# Q2: Lets go deeper! CaffeNet for PASCAL classification (20 pts)

**Note:** You are encouraged to reuse code from the previous task. Finish Q1 if you haven't already!


As you might have seen, the performance of the SimpleCNN model was pretty low for PASCAL. This is expected as PASCAL is much more complex than FASHION MNIST, and we need a much beefier model to handle it.
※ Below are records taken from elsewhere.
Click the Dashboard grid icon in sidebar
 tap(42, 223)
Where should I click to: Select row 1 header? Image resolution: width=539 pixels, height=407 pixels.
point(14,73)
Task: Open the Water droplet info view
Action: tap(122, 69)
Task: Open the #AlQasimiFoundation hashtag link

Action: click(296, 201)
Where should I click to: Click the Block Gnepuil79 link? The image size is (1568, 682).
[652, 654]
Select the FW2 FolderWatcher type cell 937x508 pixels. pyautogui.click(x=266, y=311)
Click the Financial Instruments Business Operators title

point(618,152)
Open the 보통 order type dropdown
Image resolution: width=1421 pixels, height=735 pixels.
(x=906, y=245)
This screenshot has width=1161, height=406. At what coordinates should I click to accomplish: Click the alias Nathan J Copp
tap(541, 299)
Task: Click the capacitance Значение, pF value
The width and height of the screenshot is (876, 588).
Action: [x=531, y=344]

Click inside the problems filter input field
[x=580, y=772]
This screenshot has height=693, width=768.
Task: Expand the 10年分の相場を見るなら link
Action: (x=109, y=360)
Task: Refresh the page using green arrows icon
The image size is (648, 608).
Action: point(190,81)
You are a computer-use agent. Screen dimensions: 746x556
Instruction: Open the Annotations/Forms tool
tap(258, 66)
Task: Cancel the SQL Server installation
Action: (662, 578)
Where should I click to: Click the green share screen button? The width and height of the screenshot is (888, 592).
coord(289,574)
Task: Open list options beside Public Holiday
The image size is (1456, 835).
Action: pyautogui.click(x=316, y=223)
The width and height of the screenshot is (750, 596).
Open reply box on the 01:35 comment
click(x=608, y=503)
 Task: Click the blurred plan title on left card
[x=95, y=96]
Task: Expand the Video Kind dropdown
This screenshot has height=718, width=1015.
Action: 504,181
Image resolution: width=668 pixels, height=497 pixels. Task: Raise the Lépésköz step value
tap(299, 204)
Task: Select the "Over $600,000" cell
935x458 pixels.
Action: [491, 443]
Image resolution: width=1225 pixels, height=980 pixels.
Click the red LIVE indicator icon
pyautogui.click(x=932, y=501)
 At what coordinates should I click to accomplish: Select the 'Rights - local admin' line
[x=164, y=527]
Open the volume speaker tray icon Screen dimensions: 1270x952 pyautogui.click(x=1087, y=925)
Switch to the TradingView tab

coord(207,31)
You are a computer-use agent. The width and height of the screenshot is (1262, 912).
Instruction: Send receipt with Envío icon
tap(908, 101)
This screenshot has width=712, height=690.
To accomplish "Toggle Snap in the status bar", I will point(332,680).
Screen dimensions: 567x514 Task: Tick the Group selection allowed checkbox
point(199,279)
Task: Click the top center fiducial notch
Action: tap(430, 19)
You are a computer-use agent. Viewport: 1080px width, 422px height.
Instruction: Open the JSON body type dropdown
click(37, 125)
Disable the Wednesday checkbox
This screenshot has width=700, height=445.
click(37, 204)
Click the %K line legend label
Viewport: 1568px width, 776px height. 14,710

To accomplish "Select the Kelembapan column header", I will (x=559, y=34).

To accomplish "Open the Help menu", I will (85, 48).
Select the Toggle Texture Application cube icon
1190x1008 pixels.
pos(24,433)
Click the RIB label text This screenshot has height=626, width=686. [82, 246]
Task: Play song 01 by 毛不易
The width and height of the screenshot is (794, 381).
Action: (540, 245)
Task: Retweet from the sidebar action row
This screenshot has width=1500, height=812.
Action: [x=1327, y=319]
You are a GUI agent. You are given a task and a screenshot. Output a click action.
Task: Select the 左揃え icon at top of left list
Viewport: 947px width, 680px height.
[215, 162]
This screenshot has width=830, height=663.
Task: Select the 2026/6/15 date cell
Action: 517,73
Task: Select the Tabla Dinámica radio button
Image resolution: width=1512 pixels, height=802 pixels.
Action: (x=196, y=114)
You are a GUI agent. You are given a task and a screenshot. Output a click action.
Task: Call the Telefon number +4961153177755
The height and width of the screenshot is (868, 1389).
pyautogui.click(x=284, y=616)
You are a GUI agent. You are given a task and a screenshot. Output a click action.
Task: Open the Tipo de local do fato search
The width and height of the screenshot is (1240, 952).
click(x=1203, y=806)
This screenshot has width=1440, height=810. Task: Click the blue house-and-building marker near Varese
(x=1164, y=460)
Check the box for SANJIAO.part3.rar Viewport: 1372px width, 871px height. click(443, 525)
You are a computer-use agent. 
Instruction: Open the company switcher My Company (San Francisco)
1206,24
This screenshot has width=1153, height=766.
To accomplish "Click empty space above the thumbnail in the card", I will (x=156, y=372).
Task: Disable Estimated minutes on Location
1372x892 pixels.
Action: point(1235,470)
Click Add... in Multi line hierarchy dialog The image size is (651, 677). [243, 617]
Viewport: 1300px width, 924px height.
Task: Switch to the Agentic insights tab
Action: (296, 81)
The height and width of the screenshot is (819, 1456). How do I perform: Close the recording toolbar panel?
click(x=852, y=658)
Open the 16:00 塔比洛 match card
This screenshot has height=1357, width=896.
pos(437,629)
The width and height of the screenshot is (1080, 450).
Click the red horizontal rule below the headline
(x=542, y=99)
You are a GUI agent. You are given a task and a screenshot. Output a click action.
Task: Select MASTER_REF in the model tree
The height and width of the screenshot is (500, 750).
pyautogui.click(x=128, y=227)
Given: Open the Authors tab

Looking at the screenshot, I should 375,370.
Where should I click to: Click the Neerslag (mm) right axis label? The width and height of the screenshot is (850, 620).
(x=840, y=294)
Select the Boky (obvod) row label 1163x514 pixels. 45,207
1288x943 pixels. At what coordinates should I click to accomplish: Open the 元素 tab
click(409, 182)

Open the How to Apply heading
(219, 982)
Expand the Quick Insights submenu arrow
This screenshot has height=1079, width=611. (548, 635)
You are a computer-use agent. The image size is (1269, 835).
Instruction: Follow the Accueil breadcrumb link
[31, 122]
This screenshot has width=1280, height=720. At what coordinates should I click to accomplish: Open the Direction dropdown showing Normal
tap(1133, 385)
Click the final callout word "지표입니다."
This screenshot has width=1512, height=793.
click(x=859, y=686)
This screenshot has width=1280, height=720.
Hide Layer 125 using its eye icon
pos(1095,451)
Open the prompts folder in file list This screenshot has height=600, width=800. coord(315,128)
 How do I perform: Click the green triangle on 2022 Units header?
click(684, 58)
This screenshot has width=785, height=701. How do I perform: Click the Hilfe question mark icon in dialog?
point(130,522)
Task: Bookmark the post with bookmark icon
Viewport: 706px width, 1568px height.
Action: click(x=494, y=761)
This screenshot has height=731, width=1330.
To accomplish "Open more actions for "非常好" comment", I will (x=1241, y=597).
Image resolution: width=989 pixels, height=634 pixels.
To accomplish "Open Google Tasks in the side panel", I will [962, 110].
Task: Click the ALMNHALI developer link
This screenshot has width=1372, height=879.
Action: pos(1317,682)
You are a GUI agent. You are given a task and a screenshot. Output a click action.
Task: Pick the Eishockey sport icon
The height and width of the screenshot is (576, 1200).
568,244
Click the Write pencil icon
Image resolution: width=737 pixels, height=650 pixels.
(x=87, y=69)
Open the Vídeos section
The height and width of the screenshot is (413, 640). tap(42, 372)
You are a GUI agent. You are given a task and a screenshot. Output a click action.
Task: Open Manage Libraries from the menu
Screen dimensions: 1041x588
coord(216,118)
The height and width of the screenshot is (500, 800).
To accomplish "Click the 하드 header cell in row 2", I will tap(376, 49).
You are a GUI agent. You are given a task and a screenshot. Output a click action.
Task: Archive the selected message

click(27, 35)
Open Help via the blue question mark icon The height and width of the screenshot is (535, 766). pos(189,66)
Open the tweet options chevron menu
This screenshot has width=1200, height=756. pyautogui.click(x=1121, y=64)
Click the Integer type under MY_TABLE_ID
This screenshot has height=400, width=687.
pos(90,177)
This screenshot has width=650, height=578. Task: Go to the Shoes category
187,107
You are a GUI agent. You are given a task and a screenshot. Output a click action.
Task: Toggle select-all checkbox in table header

In this task we will be constructing a variant of the [AlexNet](https://papers.nips.cc/paper/4824-imagenet-classification-with-deep-convolutional-neural-networks.pdf) architecture, known as CaffeNet. If you are familiar with Caffe, a prototxt of the network is available [here](https://github.com/BVLC/caffe/blob/master/models/bvlc_reference_caffenet/train_val.prototxt). A visualization of the network is available [here](http://ethereon.github.io/netscope/#/preset/caffenet).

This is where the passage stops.